_WHAT IS REQUIRED_: Copy, with no pictures, the line that contains "You are a computer-use" and each line after it down to the end of the entries below, exactly.

_DATA_:
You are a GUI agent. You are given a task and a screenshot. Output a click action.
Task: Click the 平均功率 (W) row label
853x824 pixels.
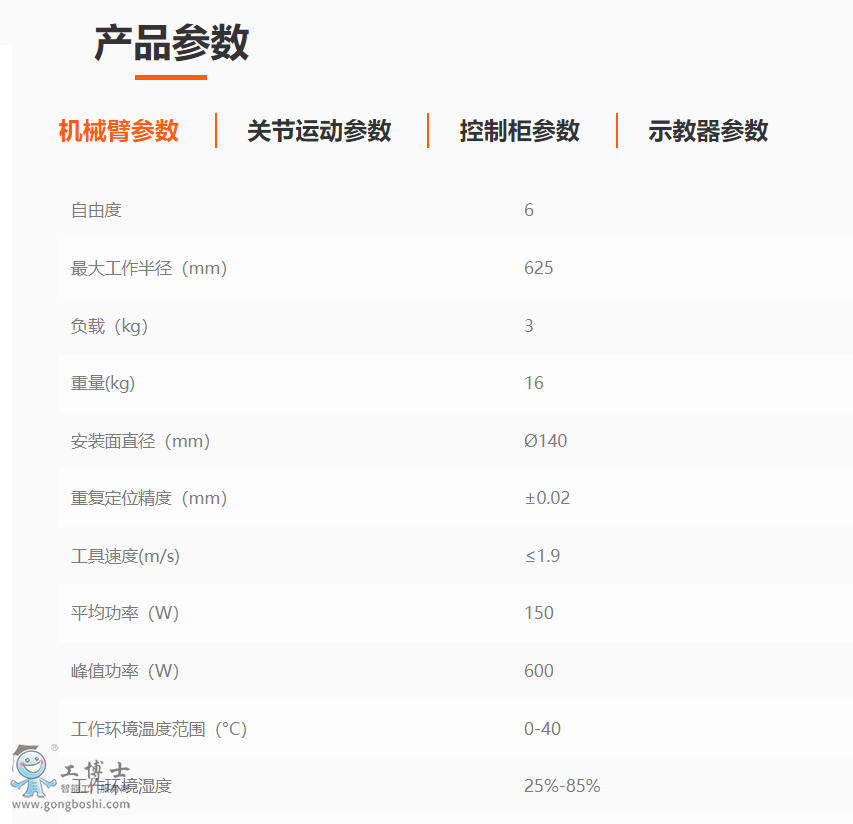click(125, 613)
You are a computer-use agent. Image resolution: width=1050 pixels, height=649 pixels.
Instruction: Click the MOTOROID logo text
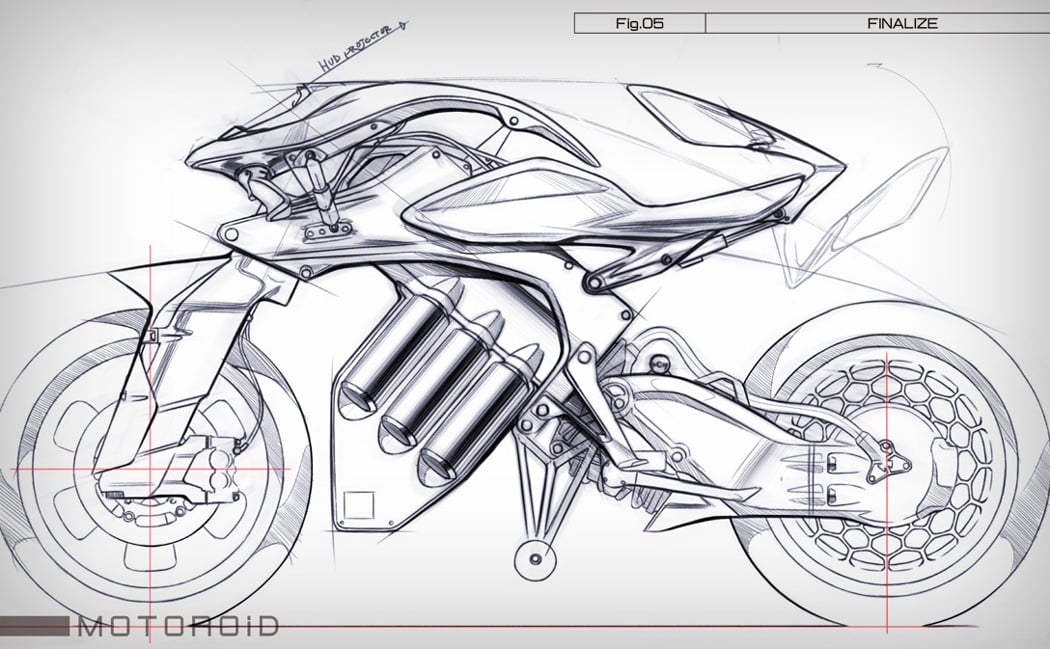point(177,627)
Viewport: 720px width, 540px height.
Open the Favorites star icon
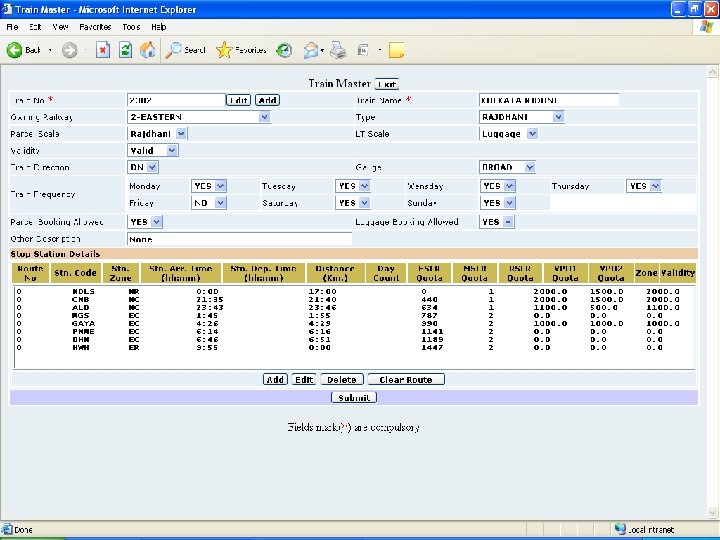coord(225,50)
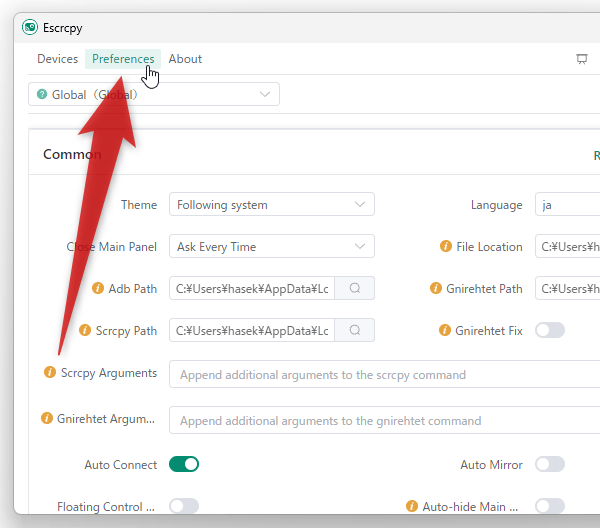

_RESULT OF THIS TASK_:
You are a computer-use agent. Image resolution: width=1050 pixels, height=649 pixels.
Instruction: Click the MOTOROID logo text
point(177,627)
Viewport: 720px width, 540px height.
Open the Favorites star icon
coord(225,50)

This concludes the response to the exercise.